Task to carry out - From the entries below, return exactly the lines beginning at the one that contains "Click the insert link icon in editor toolbar" and ending at the one that contains "The width and height of the screenshot is (546, 328).", both of them included, and only those lines.

Start of Block

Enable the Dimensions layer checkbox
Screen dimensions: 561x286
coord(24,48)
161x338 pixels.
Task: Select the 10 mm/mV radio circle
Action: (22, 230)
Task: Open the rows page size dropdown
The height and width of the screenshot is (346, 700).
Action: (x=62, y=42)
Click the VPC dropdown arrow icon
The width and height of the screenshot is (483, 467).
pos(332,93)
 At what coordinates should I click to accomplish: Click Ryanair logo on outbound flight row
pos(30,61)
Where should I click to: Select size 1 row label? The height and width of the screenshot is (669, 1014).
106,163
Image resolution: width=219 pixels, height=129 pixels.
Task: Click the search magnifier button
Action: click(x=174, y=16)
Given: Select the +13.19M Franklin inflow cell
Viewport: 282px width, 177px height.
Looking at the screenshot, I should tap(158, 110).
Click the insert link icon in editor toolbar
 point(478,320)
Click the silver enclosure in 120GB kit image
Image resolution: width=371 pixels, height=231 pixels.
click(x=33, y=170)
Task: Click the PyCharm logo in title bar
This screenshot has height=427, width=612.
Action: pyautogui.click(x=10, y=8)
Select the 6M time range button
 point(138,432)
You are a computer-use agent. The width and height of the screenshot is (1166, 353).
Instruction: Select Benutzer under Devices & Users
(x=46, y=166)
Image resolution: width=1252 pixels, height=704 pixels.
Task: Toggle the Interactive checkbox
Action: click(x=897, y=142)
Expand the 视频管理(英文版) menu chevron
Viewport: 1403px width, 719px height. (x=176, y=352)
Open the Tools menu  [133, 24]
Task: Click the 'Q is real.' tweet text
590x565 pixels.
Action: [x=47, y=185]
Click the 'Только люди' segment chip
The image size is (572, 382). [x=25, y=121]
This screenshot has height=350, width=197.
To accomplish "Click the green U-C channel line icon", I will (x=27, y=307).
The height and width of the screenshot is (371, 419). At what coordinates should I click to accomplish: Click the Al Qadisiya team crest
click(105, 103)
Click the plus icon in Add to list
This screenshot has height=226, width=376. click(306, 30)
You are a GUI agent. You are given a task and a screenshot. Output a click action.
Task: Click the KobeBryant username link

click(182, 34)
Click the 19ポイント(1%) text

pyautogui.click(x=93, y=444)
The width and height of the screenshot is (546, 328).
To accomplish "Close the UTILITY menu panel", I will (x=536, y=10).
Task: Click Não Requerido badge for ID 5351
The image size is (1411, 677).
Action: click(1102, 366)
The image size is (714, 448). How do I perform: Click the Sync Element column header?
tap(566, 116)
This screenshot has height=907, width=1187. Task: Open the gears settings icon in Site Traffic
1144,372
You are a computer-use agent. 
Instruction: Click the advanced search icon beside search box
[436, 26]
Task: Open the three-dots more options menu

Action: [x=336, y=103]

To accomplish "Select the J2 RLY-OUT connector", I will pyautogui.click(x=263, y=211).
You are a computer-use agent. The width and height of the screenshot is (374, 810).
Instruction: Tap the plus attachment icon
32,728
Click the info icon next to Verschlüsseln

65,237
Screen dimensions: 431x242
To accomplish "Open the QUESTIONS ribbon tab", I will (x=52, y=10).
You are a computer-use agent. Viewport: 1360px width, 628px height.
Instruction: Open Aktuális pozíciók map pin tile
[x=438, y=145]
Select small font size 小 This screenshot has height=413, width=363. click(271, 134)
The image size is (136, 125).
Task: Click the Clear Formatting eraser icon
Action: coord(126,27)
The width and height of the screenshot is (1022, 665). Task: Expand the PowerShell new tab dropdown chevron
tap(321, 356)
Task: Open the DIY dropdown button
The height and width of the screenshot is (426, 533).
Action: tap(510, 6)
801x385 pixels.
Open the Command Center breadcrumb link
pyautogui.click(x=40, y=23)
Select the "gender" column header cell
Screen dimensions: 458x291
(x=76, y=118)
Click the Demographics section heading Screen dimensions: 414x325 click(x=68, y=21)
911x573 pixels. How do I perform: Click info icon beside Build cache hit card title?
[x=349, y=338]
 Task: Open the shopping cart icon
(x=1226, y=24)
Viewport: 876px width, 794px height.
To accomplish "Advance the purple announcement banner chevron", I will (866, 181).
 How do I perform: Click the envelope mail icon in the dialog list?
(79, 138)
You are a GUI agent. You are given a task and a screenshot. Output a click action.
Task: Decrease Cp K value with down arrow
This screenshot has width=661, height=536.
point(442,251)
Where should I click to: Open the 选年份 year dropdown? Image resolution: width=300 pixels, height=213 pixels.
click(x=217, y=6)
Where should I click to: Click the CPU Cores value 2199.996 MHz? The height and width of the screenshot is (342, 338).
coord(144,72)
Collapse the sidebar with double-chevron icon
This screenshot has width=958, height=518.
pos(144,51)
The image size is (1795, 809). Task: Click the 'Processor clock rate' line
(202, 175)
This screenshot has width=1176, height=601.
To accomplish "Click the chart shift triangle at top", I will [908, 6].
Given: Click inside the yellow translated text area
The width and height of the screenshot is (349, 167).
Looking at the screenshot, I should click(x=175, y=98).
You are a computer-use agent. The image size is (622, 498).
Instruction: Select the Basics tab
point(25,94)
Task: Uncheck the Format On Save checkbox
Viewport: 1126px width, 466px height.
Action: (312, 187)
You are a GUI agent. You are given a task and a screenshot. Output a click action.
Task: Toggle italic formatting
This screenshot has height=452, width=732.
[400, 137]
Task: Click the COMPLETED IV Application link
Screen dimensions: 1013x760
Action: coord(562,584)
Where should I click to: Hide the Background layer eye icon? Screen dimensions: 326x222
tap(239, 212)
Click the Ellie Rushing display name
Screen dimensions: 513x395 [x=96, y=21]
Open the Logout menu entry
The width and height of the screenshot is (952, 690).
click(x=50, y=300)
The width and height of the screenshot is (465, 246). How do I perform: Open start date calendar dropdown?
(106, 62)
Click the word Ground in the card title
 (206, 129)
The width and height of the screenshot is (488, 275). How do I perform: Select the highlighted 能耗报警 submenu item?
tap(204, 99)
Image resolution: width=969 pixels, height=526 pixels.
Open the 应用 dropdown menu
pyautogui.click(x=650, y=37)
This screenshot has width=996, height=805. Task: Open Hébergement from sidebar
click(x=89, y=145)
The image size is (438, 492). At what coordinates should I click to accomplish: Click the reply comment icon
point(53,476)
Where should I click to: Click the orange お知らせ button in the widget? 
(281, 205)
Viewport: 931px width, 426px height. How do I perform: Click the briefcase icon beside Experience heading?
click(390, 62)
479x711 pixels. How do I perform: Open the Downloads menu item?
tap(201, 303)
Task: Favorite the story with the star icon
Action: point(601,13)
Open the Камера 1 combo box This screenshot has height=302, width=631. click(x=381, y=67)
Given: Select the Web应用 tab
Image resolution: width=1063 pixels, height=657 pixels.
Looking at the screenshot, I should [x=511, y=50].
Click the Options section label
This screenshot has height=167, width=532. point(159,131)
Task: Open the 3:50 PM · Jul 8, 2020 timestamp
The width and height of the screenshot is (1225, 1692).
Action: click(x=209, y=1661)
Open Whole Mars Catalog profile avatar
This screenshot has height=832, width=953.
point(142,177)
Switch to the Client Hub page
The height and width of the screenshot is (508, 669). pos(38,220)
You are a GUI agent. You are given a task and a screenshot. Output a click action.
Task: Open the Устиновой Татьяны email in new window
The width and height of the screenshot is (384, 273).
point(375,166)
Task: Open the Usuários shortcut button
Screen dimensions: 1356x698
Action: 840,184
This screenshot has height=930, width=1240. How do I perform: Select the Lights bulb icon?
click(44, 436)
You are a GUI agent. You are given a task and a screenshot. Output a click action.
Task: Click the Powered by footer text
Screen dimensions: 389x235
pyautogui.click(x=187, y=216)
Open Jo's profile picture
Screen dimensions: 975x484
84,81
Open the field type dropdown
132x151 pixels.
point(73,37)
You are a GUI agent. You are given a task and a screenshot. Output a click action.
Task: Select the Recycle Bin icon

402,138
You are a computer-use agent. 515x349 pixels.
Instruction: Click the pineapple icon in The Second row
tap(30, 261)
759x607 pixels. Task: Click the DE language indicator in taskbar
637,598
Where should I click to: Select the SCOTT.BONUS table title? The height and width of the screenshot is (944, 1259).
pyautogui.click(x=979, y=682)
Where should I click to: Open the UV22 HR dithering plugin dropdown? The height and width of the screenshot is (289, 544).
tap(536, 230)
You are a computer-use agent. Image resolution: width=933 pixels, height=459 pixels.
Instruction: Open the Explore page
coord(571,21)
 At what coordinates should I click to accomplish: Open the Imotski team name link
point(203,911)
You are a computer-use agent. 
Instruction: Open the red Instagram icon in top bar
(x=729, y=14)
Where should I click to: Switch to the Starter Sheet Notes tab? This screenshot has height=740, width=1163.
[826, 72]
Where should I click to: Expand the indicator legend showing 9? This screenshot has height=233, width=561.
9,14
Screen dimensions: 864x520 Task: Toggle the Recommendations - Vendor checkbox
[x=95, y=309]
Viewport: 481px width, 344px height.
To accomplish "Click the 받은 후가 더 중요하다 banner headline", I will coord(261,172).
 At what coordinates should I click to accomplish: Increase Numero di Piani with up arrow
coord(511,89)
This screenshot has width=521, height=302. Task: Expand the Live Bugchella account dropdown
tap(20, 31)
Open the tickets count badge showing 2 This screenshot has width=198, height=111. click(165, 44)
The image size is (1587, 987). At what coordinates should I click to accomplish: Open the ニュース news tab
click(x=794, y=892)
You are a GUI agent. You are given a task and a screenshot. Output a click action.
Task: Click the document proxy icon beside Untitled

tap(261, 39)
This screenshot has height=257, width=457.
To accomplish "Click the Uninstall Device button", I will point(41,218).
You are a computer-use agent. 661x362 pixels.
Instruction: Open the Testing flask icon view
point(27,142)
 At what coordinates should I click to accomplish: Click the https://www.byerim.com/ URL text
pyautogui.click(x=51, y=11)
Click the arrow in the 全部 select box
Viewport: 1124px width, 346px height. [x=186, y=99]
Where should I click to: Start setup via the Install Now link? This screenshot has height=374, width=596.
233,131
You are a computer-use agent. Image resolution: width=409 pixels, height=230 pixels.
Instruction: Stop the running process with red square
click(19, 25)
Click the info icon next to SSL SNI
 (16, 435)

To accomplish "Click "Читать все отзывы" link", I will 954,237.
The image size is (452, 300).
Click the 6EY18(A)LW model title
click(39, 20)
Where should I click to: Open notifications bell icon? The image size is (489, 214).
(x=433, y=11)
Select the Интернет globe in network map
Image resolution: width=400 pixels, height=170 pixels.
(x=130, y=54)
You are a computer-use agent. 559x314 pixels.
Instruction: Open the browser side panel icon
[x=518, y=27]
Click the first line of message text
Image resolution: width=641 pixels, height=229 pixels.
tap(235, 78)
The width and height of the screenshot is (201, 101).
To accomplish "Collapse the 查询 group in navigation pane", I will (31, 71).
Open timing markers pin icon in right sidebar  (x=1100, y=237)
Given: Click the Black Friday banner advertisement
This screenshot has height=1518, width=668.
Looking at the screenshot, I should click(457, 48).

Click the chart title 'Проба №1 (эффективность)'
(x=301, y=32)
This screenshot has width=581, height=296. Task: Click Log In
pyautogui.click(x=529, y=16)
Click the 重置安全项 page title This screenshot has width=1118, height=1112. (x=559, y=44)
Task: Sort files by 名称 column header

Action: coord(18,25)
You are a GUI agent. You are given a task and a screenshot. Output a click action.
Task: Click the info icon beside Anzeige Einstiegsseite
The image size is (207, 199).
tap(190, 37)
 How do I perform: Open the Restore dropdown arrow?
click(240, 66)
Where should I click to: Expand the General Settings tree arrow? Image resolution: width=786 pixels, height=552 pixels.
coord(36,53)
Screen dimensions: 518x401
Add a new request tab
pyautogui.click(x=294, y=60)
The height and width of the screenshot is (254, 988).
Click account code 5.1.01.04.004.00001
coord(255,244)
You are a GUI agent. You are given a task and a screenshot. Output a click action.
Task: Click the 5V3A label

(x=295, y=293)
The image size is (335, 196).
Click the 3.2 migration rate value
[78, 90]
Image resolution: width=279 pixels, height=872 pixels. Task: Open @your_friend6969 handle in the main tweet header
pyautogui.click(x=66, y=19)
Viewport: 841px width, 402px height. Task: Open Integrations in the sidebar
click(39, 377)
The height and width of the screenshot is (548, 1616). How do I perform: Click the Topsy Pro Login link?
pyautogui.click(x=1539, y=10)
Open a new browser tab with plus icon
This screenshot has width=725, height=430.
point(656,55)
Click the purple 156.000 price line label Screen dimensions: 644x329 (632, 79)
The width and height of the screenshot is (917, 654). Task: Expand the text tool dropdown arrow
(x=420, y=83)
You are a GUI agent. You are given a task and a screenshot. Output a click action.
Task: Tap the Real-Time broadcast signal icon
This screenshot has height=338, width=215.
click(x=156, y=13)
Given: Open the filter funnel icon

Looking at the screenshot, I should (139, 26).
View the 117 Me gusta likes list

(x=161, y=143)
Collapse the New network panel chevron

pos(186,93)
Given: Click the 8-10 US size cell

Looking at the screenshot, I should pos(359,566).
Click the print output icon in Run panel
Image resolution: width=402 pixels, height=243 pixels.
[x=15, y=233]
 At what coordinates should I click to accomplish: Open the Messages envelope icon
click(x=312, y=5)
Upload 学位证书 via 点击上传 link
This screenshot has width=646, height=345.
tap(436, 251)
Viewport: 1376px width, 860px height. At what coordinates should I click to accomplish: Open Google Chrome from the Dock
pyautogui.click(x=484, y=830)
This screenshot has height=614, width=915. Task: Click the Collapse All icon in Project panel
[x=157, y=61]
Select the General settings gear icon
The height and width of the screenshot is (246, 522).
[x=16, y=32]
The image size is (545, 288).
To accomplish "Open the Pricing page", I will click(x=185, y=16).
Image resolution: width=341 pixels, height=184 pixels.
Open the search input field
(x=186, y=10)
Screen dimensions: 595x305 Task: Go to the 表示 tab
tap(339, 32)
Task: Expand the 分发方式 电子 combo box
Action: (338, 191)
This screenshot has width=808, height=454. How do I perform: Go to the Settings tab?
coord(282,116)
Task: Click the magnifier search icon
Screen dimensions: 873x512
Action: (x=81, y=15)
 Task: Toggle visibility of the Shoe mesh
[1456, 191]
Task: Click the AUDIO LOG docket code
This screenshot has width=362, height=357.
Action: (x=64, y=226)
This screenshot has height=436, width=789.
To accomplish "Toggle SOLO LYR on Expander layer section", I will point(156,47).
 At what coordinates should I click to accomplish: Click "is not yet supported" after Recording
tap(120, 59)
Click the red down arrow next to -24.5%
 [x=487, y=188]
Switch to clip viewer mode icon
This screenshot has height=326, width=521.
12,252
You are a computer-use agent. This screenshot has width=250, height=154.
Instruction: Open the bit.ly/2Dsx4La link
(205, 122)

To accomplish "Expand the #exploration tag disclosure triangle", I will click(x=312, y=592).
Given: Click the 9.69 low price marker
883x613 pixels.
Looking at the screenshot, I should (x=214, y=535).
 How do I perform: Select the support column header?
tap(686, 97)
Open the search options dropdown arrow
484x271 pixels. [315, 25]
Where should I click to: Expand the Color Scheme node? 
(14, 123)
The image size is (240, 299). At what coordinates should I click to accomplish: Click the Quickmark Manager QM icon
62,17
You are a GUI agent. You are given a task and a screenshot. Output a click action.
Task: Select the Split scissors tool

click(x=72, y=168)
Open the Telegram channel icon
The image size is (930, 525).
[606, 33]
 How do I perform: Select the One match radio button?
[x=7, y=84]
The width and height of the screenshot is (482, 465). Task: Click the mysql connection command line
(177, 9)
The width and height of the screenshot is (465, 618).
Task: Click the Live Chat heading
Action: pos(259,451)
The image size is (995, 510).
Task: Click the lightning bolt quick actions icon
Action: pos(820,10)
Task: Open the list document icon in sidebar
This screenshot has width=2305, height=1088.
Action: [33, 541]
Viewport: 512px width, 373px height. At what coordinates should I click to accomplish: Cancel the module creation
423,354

End of Block

Answer to the problem -
Click the insert link icon in editor toolbar
 point(478,320)
Click the silver enclosure in 120GB kit image
Image resolution: width=371 pixels, height=231 pixels.
click(x=33, y=170)
Task: Click the PyCharm logo in title bar
This screenshot has height=427, width=612.
Action: pyautogui.click(x=10, y=8)
Select the 6M time range button
 point(138,432)
You are a computer-use agent. The width and height of the screenshot is (1166, 353).
Instruction: Select Benutzer under Devices & Users
(x=46, y=166)
Image resolution: width=1252 pixels, height=704 pixels.
Task: Toggle the Interactive checkbox
Action: click(x=897, y=142)
Expand the 视频管理(英文版) menu chevron
Viewport: 1403px width, 719px height. (x=176, y=352)
Open the Tools menu  [133, 24]
Task: Click the 'Q is real.' tweet text
590x565 pixels.
Action: [x=47, y=185]
Click the 'Только люди' segment chip
The image size is (572, 382). [x=25, y=121]
This screenshot has height=350, width=197.
To accomplish "Click the green U-C channel line icon", I will (x=27, y=307).
The height and width of the screenshot is (371, 419). At what coordinates should I click to accomplish: Click the Al Qadisiya team crest
click(105, 103)
Click the plus icon in Add to list
This screenshot has height=226, width=376. click(306, 30)
You are a GUI agent. You are given a task and a screenshot. Output a click action.
Task: Click the KobeBryant username link

click(182, 34)
Click the 19ポイント(1%) text

pyautogui.click(x=93, y=444)
The width and height of the screenshot is (546, 328).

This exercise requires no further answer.